The EPC legislation could mandate that new tenancies should have an EPC rating of C or high, by 2025, which is up from the current E rating requirement. For existing tenancies, the proposed deadline is 2028.

Mortgage broker firm Liddle Perrett noted that due to the uncertain economic environment landlords could choose to cash in now rather than “take the risk of riding out the current economic storm”.

It noted that this was especially the case for accidental landlords, people with property investments reaching retirement age and small landlords.

Landlords with older properties will also be under more pressure as they may have lower EPC ratings and could require more investment to improve.

The broker firm said that this presented an opportunity as there would be an increase of available rental property that investors looking for additional properties could buy, improve and add to their portfolios.

David Liddle, founder of Liddle Perrett, said: “The news for the buy-to-let market isn’t all bad. For landlords looking to invest, suitable properties coming onto the market for a quick sale represent new investment opportunities.

“Potential landlords who invest in new build property are able to take advantage of more energy efficient homes as a “plug and play” option with a view to future proofing their investments for the future.”

He added that that those buying new build properties could be “paying over the odds for new property”, so the availability of older homes was a “new opportunity”.

“With completions currently quite fast at around 150 days, and sellers looking to secure their equity, there are some very motivated sellers in the housing market which will stimulate sales.”

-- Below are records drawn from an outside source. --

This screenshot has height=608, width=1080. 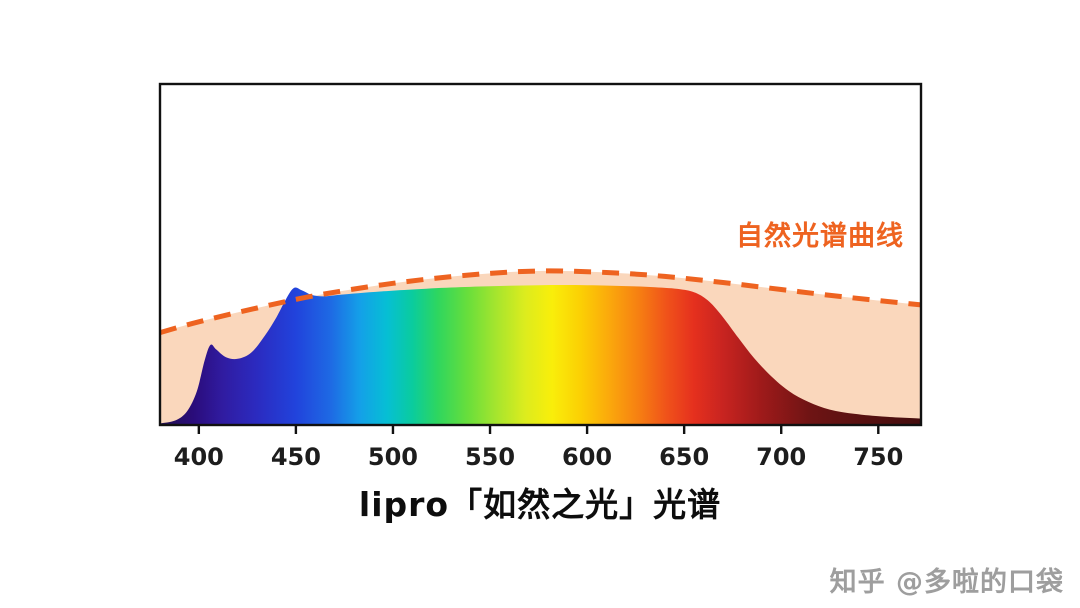 I want to click on x-tick-label: 650, so click(x=684, y=457).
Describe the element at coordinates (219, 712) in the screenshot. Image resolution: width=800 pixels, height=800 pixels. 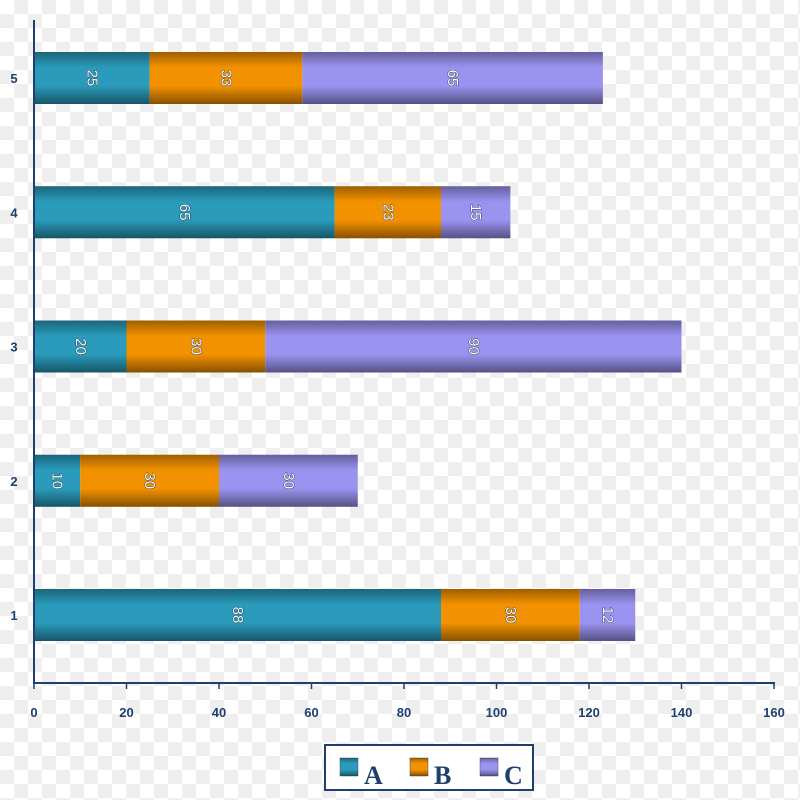
I see `x-tick-label: 40` at that location.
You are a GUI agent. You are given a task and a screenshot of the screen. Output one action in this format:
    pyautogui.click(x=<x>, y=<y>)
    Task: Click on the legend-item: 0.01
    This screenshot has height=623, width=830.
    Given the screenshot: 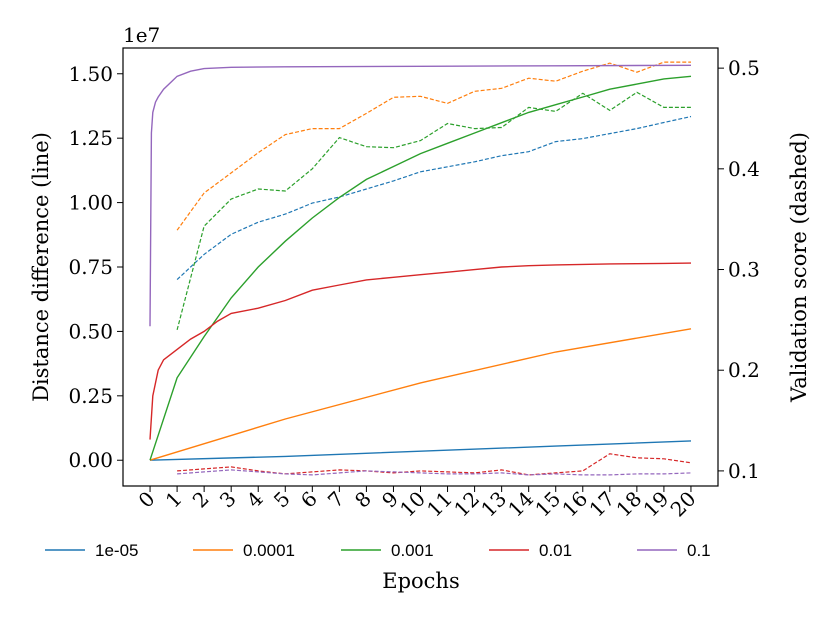 What is the action you would take?
    pyautogui.click(x=530, y=550)
    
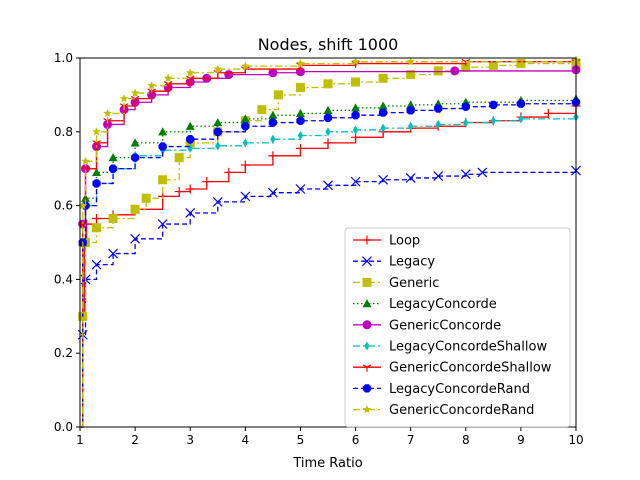 This screenshot has width=640, height=480. What do you see at coordinates (64, 132) in the screenshot?
I see `y-tick-label: 0.8` at bounding box center [64, 132].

Liddle said that EPC rules could be an extra cost that some landlords may not be willing to absorb, but it could be an opportunity for other professional investors.

“Not only that, but the end result of the change to EPC rules means that over the long term, the quality of the housing stock will increase, and the cost to tenants of running their homes will fall due to improved insulation, replacement of white goods, boilers and other household equipment with more energy efficient products,” he added.